Government officials in China have been asked to wield a policy axe on the cryptocurrency. This means that they will cite or promulgate regulation to limit various aspects of bitcoin mining, including electricity consumption, land use, tax collection, and environmental regulation.
The Importance Of China In The Bitcoin Mining Ecosystem
China plays an important role in the bitcoin mining ecosystem. In the last month, it accounted for 80% of all mined bitcoins. The country offers several advantages to bitcoin miners from cheap electricity to centralized mining operations. Both factors have helped sustain bitcoin’s price. For example, energy bills represent 90% of overall costs for bitcoin mining.
China’s supply of plentiful hydropower and cheap coal have helped power companies optimize their operations during downtime. (See also: Hydropower: The Key To Future Bitcoin Mining?)

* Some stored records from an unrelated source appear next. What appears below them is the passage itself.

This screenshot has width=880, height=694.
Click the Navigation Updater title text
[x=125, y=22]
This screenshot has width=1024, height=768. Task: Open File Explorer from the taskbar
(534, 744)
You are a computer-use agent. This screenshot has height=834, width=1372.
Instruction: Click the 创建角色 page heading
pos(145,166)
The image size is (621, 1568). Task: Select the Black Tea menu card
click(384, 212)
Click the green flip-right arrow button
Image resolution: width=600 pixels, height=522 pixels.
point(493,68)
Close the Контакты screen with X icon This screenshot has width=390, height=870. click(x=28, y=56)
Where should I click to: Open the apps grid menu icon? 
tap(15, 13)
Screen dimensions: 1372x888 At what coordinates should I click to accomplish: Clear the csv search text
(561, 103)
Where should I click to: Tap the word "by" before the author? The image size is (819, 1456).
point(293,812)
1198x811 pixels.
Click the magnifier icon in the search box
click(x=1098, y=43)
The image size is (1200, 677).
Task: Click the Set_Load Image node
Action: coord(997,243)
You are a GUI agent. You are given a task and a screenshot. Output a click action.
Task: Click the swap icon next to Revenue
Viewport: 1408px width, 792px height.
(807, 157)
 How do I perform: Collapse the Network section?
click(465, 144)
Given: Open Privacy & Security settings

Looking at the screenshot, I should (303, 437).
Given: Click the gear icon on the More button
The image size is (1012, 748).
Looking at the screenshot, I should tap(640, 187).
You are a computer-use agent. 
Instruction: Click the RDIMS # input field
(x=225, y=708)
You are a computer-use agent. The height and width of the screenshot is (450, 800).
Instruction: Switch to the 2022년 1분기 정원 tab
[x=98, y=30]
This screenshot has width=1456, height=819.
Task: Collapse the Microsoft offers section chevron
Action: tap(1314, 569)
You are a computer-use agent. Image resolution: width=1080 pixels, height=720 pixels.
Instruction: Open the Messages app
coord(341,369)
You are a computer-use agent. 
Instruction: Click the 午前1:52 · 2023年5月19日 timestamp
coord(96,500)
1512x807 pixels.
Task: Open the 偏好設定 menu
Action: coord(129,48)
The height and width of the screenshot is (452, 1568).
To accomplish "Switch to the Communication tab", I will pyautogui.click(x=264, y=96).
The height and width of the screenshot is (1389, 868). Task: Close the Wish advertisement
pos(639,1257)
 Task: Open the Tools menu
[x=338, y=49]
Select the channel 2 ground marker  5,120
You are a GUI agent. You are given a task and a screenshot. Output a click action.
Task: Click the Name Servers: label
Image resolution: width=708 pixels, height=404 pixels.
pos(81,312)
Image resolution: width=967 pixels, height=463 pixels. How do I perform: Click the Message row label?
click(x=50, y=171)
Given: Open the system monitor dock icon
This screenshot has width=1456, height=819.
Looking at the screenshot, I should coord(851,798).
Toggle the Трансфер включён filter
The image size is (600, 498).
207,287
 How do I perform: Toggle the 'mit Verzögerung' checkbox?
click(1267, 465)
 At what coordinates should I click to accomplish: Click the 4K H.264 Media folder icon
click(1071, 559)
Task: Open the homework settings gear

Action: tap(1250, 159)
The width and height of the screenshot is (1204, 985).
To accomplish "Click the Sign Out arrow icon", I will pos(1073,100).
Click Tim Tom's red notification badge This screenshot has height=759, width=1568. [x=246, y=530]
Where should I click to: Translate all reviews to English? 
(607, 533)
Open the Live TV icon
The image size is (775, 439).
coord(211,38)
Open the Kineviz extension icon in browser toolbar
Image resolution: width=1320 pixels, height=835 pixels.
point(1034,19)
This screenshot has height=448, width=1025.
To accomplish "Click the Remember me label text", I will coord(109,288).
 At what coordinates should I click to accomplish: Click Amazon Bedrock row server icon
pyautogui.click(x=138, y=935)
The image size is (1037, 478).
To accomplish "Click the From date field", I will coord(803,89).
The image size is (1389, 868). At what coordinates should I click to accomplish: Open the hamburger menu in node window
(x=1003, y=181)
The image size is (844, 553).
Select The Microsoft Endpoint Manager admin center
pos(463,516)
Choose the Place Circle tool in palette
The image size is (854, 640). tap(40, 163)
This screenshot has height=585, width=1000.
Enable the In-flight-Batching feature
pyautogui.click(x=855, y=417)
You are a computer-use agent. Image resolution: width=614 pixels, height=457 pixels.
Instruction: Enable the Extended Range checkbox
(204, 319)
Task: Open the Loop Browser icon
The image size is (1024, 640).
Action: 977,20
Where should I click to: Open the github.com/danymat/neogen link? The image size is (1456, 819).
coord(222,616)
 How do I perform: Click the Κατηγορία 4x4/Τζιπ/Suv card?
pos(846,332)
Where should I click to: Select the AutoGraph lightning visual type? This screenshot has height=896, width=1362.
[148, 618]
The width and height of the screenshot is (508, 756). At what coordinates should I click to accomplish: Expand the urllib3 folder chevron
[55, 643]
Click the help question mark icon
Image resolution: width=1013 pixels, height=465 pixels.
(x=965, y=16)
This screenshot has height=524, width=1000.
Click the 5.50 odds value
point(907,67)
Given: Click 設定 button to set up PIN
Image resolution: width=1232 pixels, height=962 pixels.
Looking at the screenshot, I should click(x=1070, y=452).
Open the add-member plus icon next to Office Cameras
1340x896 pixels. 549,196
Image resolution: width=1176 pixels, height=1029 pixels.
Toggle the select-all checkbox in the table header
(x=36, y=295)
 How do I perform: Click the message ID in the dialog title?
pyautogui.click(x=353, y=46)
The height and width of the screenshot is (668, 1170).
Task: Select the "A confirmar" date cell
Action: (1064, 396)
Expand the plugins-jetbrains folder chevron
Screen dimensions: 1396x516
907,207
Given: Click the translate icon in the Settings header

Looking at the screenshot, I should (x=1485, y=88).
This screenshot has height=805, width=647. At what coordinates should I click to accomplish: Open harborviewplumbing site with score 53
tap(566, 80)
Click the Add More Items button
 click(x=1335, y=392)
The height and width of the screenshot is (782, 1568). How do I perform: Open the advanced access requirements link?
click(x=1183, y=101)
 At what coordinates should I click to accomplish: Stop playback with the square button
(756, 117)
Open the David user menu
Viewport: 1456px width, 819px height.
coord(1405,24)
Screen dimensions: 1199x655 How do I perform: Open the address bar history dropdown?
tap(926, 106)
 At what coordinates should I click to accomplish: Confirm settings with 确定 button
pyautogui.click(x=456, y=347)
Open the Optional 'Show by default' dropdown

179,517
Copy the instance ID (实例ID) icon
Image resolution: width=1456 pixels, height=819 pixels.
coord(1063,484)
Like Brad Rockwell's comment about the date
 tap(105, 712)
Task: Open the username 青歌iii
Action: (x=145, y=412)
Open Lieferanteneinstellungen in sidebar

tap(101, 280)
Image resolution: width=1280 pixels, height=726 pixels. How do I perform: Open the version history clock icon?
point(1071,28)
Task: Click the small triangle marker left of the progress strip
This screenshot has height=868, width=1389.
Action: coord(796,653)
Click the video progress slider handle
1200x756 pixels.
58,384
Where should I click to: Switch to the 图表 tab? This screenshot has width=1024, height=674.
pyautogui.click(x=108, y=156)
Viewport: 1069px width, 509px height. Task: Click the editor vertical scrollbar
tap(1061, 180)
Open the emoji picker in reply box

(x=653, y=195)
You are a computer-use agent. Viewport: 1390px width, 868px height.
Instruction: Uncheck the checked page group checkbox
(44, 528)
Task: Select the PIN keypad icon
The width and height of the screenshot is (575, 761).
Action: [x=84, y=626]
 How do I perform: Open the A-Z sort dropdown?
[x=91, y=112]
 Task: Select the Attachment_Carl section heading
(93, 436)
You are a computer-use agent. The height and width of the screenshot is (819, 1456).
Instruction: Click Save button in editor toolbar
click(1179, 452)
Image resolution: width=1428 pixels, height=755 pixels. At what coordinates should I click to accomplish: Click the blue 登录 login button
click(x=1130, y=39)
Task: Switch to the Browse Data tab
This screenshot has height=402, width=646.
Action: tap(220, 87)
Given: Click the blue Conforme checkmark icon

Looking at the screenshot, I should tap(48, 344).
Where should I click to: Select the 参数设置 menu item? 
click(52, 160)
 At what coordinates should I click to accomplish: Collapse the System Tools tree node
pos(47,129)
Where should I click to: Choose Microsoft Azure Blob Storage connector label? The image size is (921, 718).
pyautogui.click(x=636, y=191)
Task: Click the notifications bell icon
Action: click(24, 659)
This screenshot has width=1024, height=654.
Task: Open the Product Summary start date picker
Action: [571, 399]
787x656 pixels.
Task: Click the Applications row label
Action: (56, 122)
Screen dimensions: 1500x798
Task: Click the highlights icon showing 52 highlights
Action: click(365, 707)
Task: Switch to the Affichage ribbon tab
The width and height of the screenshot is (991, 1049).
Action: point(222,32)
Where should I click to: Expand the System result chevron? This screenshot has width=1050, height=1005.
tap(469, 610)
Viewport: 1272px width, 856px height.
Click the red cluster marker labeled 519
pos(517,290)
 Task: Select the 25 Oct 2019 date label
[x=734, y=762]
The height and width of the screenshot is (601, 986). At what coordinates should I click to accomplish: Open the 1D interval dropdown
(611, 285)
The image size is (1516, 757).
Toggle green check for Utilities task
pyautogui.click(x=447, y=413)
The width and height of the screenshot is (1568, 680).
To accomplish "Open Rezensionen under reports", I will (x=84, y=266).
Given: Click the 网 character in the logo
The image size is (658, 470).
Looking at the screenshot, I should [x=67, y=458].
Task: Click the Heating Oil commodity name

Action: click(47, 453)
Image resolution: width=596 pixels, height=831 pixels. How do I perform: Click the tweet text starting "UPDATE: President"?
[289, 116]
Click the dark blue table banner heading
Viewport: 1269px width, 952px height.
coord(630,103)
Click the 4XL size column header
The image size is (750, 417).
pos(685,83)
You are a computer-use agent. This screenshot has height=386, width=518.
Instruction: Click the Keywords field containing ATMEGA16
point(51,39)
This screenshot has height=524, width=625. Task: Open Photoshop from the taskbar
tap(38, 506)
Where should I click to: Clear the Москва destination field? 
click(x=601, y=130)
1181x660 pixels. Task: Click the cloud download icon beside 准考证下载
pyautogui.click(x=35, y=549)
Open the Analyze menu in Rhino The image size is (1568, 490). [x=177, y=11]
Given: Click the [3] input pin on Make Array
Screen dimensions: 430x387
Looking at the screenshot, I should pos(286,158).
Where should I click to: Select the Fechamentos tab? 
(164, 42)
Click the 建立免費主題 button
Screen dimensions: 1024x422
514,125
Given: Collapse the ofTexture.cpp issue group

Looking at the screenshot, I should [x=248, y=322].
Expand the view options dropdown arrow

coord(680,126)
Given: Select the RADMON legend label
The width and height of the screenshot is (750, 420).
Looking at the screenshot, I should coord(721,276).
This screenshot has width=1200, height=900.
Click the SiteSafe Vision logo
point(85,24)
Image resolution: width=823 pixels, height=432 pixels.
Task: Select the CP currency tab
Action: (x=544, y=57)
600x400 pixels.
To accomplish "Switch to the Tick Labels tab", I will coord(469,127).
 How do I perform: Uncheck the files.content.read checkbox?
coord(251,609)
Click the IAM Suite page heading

Some claim that the centralization of bitcoin mining in the country has led to the development of an efficient hash rate for bitcoin. In turn, this has helped maintain a constant supply of bitcoin and ensured profitability for miners despite rising costs and fees. (See also: 5 Best States For Bitcoin Mining And The Worst.)
Will It Affect Bitcoin Mining Operations?
To be sure, China’s crackdown is not a bolt from the blue. Several prominent bitcoin mining operations have already moved out of the country. For example, Bitmain, the world’s largest bitcoin mining pool, has set up operations in Inner Mongolia. Others are moving to cooler climes, such as Iceland.
According to recent reports, Canada is expected to be a major beneficiary of the shift in Chinese policy. Since the Chinese government has not specified a deadline, it is likely that bitcoin’s price will not experience radically volatile moves due to the development.